Dataset extract
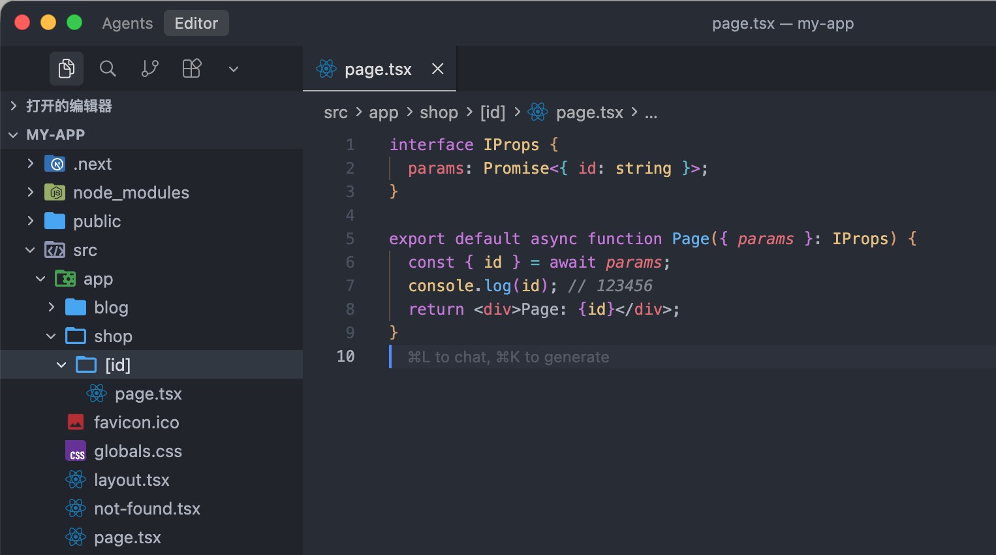Click shop in the breadcrumb path
Image resolution: width=996 pixels, height=555 pixels.
pos(439,113)
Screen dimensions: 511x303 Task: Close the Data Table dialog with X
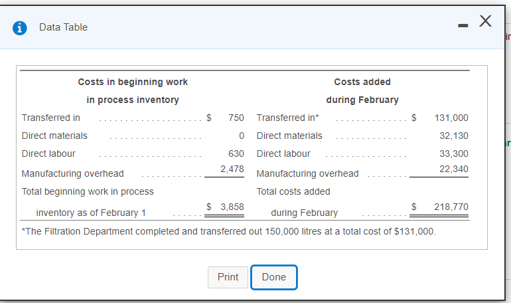(x=485, y=23)
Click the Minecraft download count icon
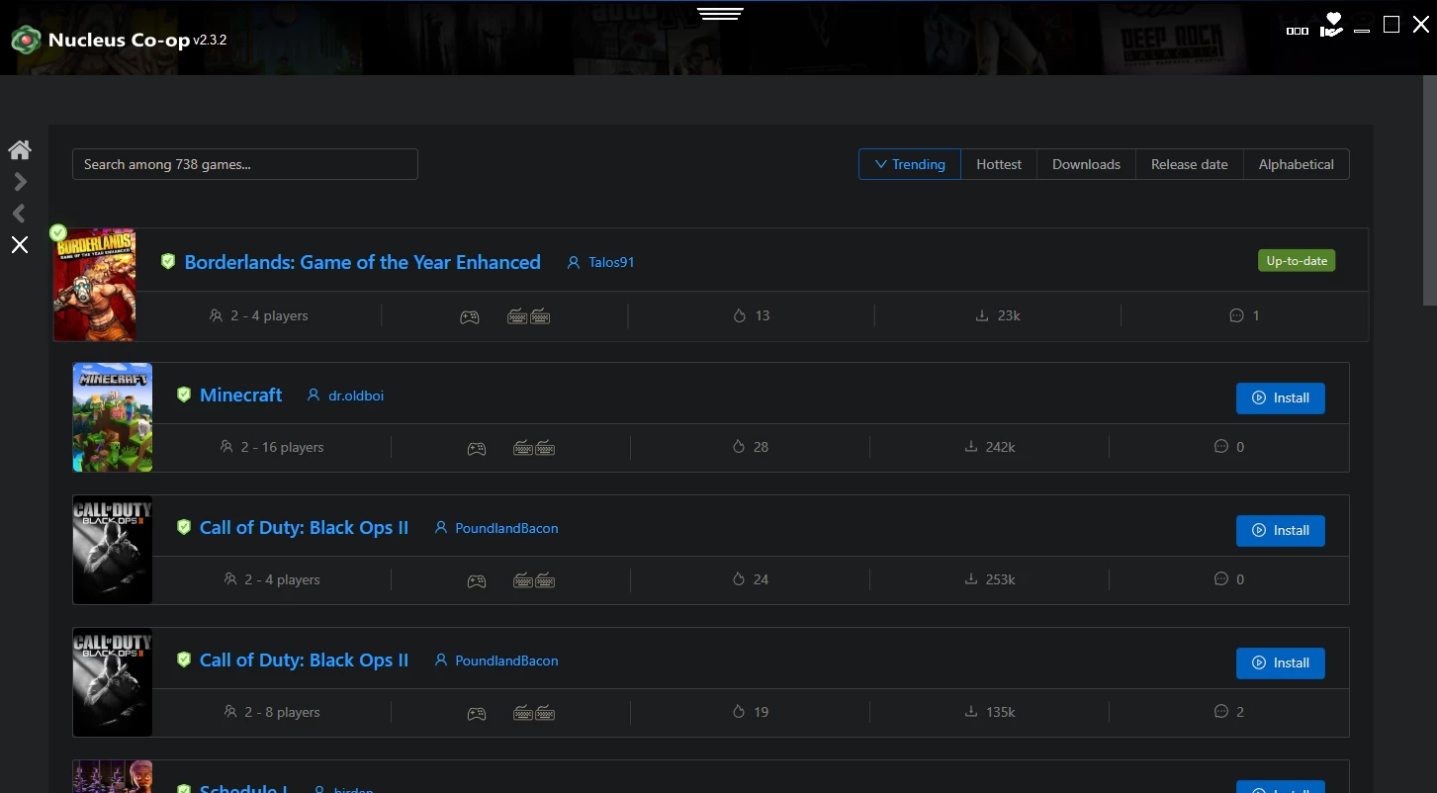The image size is (1437, 793). click(971, 447)
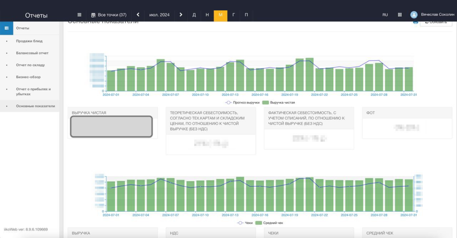Viewport: 457px width, 238px height.
Task: Click the Выручка чистая value card
Action: click(x=111, y=127)
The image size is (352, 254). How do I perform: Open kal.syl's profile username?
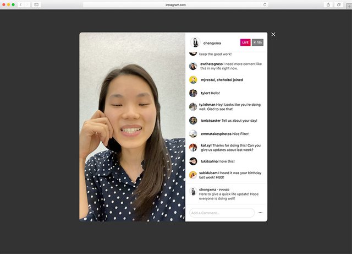coord(207,145)
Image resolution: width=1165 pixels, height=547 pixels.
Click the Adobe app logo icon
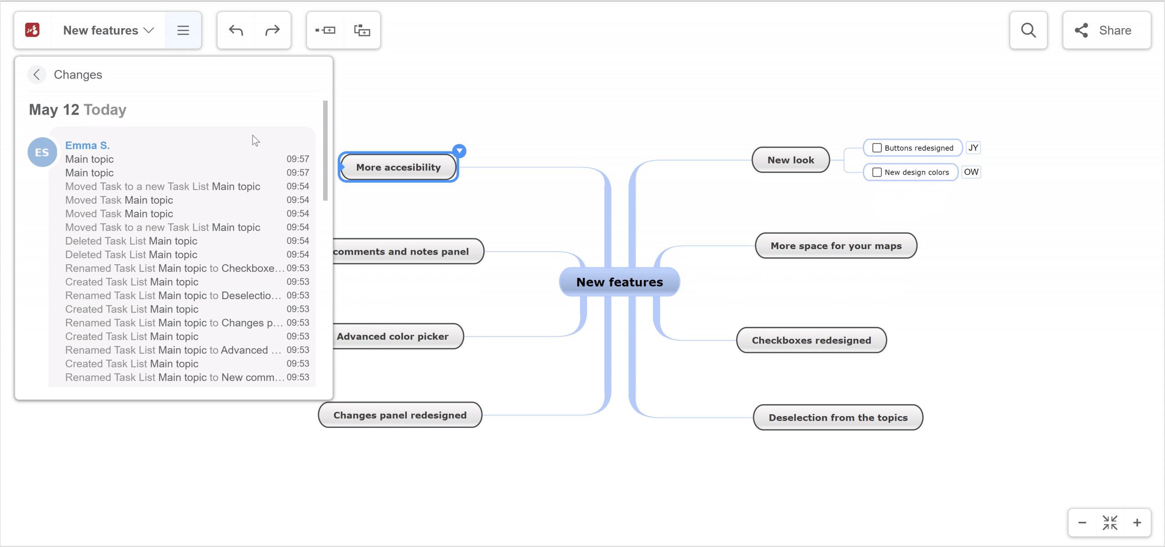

Short exercise
Quote the stretch from the line containing "Screen dimensions: 511x303" through the end of the entries exactly, leaving the pictures out.

Result
Screen dimensions: 511x303 Task: Close the Data Table dialog with X
(x=485, y=23)
Click the Minecraft download count icon
The image size is (1437, 793). click(971, 447)
Viewport: 457px width, 238px height.
Task: Click the Выручка чистая value card
Action: click(x=111, y=127)
The image size is (352, 254). How do I perform: Open kal.syl's profile username?
coord(207,145)
Image resolution: width=1165 pixels, height=547 pixels.
Click the Adobe app logo icon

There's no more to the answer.